### TASK STATEMENT
Within the records below, reproduce without change the lines from the line that has "Image resolution: width=724" through the line that has "Open the hamburger menu", and only those.

### MATERIALS PROVIDED
########################################
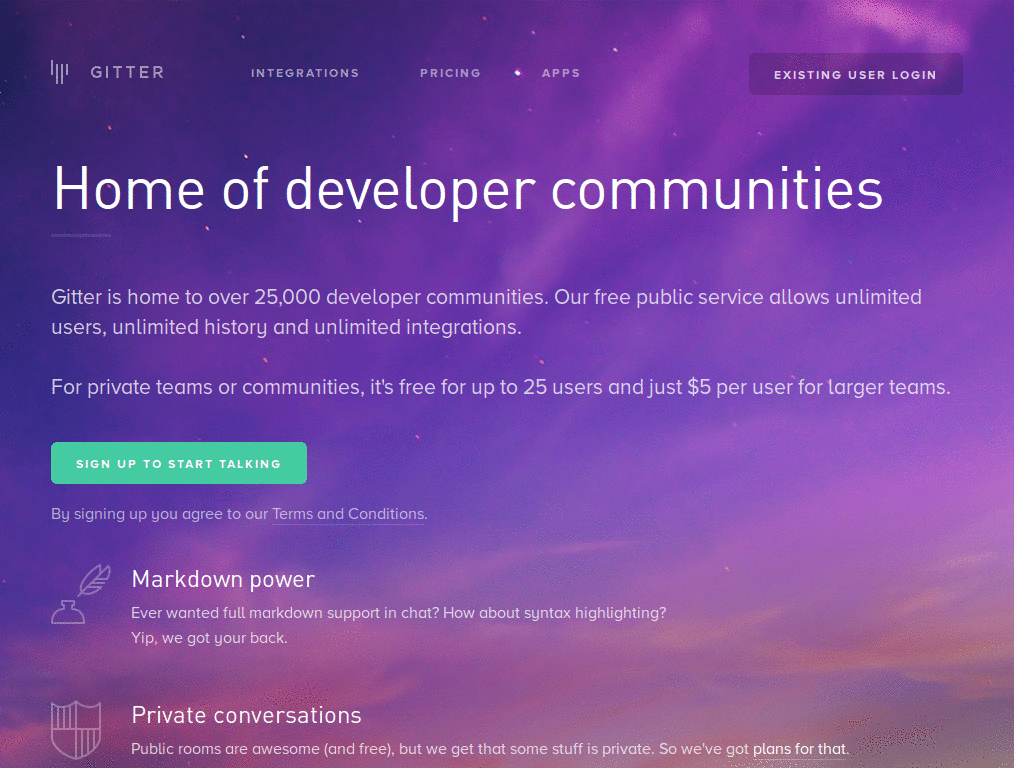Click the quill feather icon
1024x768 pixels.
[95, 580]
########################################
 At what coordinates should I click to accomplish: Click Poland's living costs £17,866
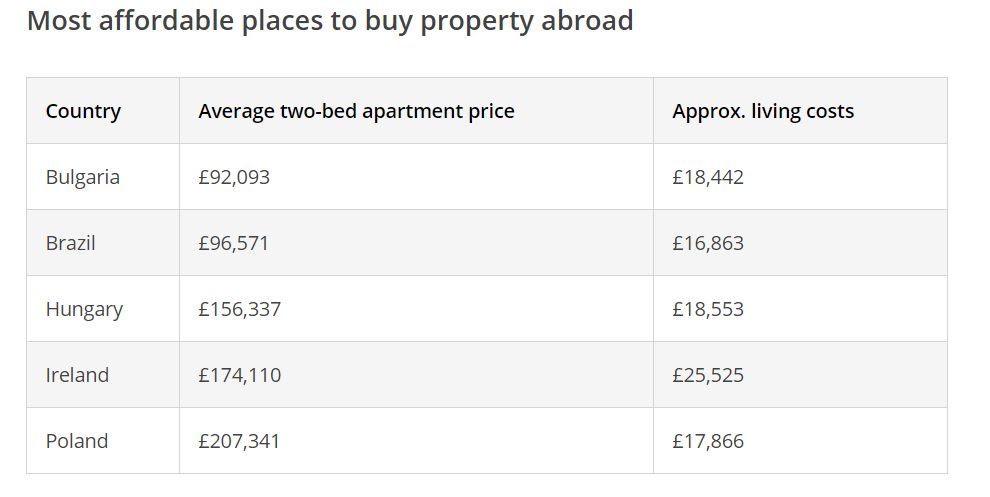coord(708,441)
########################################
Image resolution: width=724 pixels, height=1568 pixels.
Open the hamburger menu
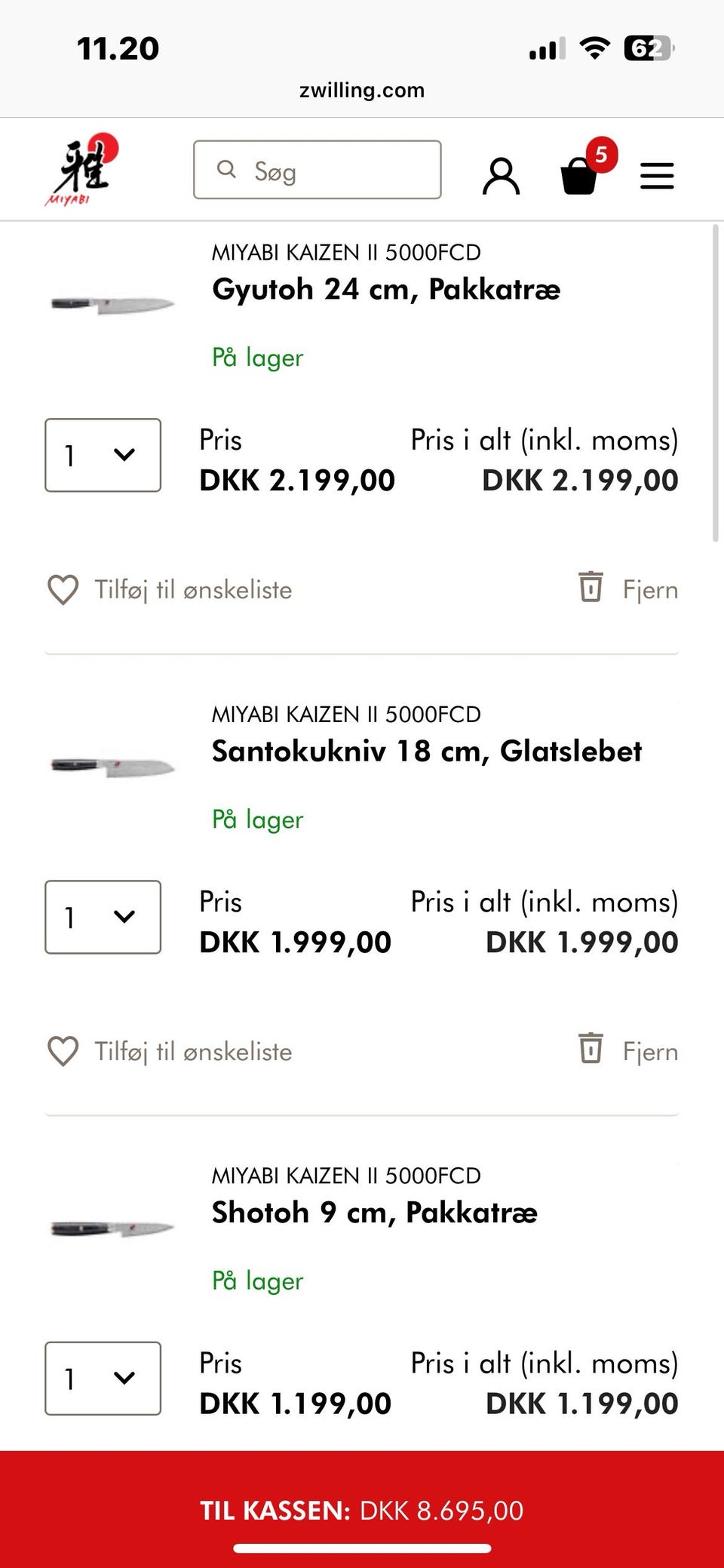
########################################
### ANSWER TO THIS PROBLEM
Image resolution: width=724 pixels, height=1568 pixels.
Open the hamburger menu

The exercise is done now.